# evaporated milk substitute?



## opus88 (Jan 7, 2007)

Hi, Gang!

I'm not a cook or chef or even someone who enjoys being in the kitchen. But I got a wild hair and am trying a recipe that calls for evaporated milk. I don't have any, and I'm partway through the recipe! (Thought I had some, but evidently not.)

What can I use instead?


----------



## eric (Jan 7, 2007)

1/2 a cup of evap milk = 1 cup of regular whole milk


----------



## opus88 (Jan 7, 2007)

All I have is skim, and not much of it. Would I need to add more flour or some such thing to make it thicker?

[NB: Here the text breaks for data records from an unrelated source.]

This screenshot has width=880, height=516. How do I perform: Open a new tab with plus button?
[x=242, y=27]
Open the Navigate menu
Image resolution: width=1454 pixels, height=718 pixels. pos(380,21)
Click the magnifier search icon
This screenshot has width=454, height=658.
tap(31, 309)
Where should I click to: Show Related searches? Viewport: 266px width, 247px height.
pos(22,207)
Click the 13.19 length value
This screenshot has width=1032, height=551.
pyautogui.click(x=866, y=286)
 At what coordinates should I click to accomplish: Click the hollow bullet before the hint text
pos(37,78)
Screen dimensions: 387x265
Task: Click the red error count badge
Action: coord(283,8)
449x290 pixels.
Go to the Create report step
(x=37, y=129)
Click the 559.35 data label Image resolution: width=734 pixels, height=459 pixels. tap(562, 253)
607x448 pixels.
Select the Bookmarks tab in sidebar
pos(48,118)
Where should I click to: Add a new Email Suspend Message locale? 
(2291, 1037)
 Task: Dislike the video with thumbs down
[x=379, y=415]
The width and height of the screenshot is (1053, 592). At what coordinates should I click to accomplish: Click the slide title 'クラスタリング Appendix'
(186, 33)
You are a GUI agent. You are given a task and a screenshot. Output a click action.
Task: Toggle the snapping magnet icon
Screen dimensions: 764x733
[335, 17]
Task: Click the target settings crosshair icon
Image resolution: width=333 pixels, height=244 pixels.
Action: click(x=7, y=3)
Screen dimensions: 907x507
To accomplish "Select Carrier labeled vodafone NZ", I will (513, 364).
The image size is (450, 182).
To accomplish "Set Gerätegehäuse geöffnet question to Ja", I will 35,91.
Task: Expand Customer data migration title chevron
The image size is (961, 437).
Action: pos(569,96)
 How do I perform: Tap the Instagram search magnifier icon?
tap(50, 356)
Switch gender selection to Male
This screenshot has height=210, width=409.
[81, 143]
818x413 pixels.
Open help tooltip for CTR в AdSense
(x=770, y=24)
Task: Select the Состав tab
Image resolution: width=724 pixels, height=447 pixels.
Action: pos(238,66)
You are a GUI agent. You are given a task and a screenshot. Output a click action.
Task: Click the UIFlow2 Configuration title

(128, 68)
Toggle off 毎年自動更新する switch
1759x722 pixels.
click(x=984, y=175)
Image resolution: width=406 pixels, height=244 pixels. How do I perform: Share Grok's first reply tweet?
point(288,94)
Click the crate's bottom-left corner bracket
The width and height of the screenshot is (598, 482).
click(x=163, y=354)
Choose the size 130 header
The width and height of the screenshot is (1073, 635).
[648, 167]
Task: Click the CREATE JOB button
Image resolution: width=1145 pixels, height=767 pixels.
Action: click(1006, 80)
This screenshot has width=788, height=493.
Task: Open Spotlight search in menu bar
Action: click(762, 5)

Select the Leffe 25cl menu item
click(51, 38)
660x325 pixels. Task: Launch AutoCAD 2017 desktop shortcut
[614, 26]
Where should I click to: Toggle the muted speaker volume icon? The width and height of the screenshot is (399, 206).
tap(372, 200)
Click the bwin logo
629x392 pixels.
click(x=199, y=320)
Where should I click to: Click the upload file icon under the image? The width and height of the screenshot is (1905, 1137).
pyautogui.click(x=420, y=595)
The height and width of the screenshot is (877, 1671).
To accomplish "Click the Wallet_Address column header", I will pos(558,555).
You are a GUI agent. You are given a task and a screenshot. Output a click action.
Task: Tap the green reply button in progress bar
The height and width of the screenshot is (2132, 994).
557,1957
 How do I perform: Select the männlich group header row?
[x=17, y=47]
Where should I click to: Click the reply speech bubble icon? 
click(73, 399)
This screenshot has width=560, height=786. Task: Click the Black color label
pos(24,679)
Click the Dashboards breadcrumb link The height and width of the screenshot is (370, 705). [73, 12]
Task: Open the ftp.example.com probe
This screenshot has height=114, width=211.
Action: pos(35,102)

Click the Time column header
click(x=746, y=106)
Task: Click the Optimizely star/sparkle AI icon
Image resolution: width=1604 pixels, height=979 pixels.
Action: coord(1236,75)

I do have coconut milk - would that work just like the whole milk?


----------



## Katie H (Jan 7, 2007)

opus88 said:
			
		

> Hi, Gang!
> 
> I'm not a cook or chef or even someone who enjoys being in the kitchen. But I got a wild hair and am trying a recipe that calls for evaporated milk. I don't have any, and I'm partway through the recipe! (Thought I had some, but evidently not.)
> 
> What can I use instead?



Here's what I do:

*EVAPORATED MILK*​ (Makes about 1 cup)​ ​  1 cup water
  2/3 cup powdered milk

  Combine and stir until powdered milk is completely dissolved.  Refrigerate.


----------



## opus88 (Jan 7, 2007)

Bummer - I don't have any powdered milk either. (I don't have an ordinary person's pantry, obviously!)

I went ahead with the coconut milk. Since I'm making a pumpkin pie, it should be really good with it. It's in the oven now. Keeping my fingers crossed . . .

Thanks to both of you for your help!


----------